If Google have genuinely come up with a new, reliable way of doing something that "experts in the field" have been trying to do for years without success, that's a genuinely important invention. The sort the patent system is actually designed to reward.
Siggraph has had several submissions doing this same thing. I hope the patent fails.
Sit down on this cot, we're going to give you a shot which will make you much more relaxed. And then
we are going to show you to your new room. Sorry, it has a very small window and you won't get out much,
but you will be safe from THEM.
You must have missed the memo. The drugs are too expensive and we don't have enough space for private rooms.
Here's some tinfoil. Make a nice hat.
Faster! Faster! Faster would be better!
I don't even have access to read the terms of the grant, since the grant is for my advisor. As far as I know, Google does not have any specific rights to the research, which is why we were able to release the results, algorithm, and code into the public domain, and nobody has ever told me that dissemination or use would be restricted in any way. It's common for compaines like Google to fund public research that they will later have no control over, since this sort of work benefits Google more than it benefits any of its competitors. And no, that benefit doesn't depend on patents; it's simply because Google has access to huge amounts of data, compute power, and machine learning/computer vision expertise.

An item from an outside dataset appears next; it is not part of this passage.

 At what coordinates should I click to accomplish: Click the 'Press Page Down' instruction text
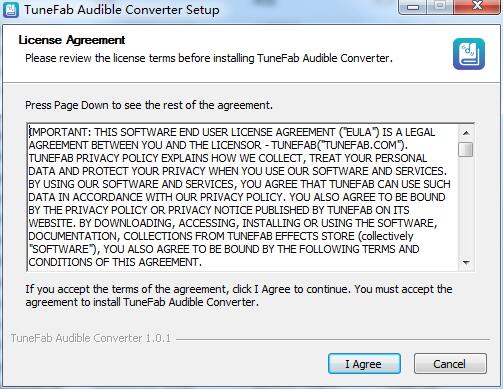[x=149, y=105]
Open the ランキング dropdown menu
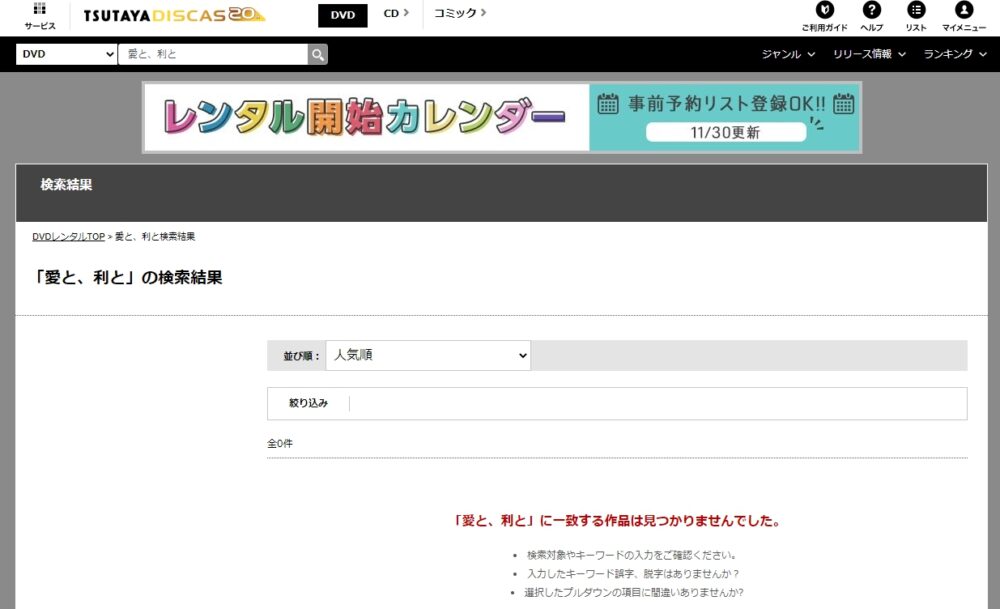This screenshot has height=609, width=1000. click(952, 55)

The next story out of Google will be that the software was deleted after it realized that 90+% of the pictures on the Internet are penises and needed therapy.
I'm trying to teach myself to set people on fire with my mind... Is it hot in here?

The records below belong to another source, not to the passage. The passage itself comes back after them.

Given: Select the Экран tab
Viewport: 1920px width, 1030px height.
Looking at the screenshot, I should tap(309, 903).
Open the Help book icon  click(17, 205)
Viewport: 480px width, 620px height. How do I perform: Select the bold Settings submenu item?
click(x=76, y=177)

Although I'm skeptical of software patents, if there are going to be software patents, then this would be one that deserves it.

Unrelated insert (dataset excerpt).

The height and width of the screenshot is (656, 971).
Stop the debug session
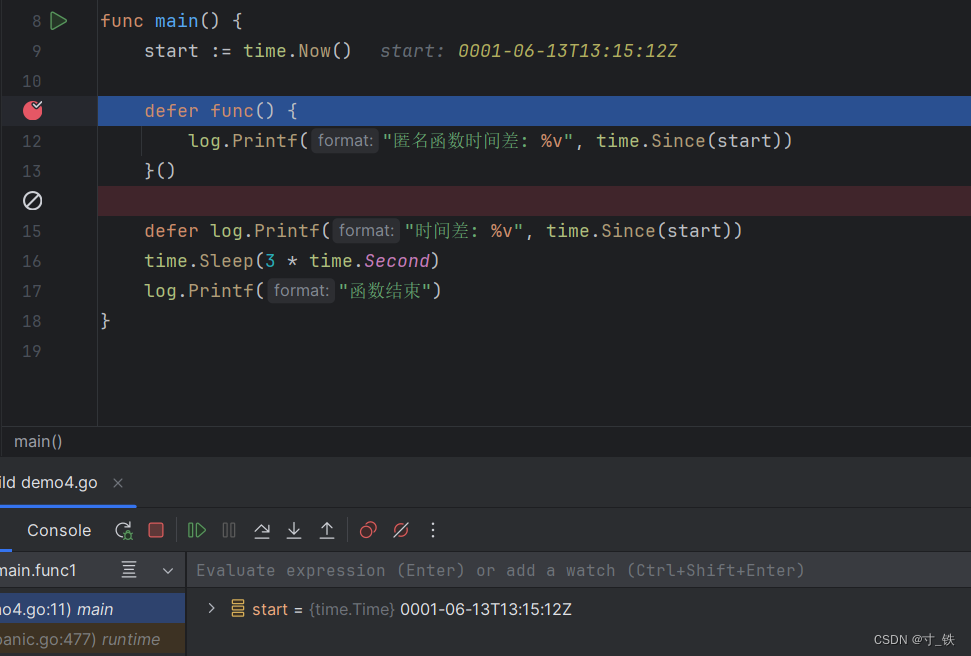[156, 530]
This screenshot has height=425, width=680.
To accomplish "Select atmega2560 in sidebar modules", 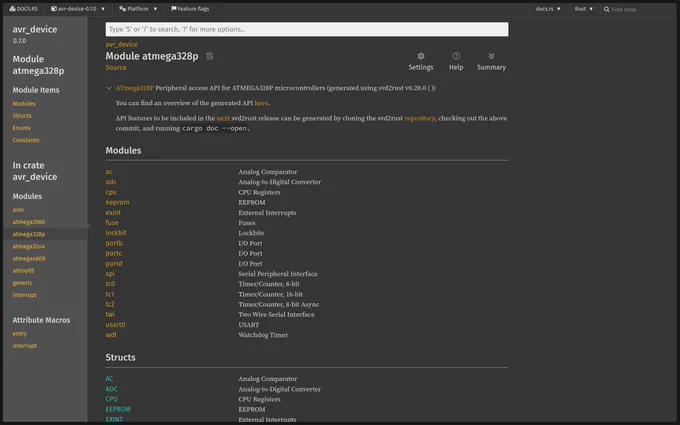I will click(x=29, y=222).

I mean, this actually took some work and innovation. It's not a simple DrawRect (or whatever) with a rounded corner radius set, which any high schooler in a programming class could do.
I'm not a lawyer, but I play one on the Internet. Blog
Sounds good for google glass version 2+ too. I'd like to be able to look at something and be shown relevant information without having to describe it in a way a search engine expects. Reminds me of Continuum.
That's the idea behind patents. They aren't kept secret, so you can be free to publish anything that you want about them - but they are still owned by the rightsholder. The real question you could ask your advisor is if you are free to build a product or a business around this research, or if he is free to do so. If not, then it's likely the patent rights are owned by someone who is not your advisor.
Assuming it's Google, your advisor may still be free to monetize them. Whether or not Google attempts to defend them in court is a completely different issue. Google may only hold patents on the research ensuring that nobody else is in a position to clamp down on their execution. If so, that's a good thing.
John
Especially United States Patent 8250019 (System and method for interactive knowledge visualization) claim 9:
9. A method for interactive knowledge visualization, comprising: receiving, at a knowledge visualization server, a request for one or more visualizations; retrieving data associated with the one or more visualizations from one or more databases; converting the data associated with the one or more visualizations into visualization data,...
DNA is a Turing machine. You, however, being dynamic and emergent, are not.
If you post a video to youtube, then you want it to be public. If you are filmed and put onto youtube, you were in public or gave permission to be filmed in private. If this is not the case, then it will be easier for you to locate the violations and request their removal. This is a benefit to privacy. I like the idea and would like to see this service in action. I support youtube with this invovation and request that those who perfer privacy continue to stay away from youtube and public spaces.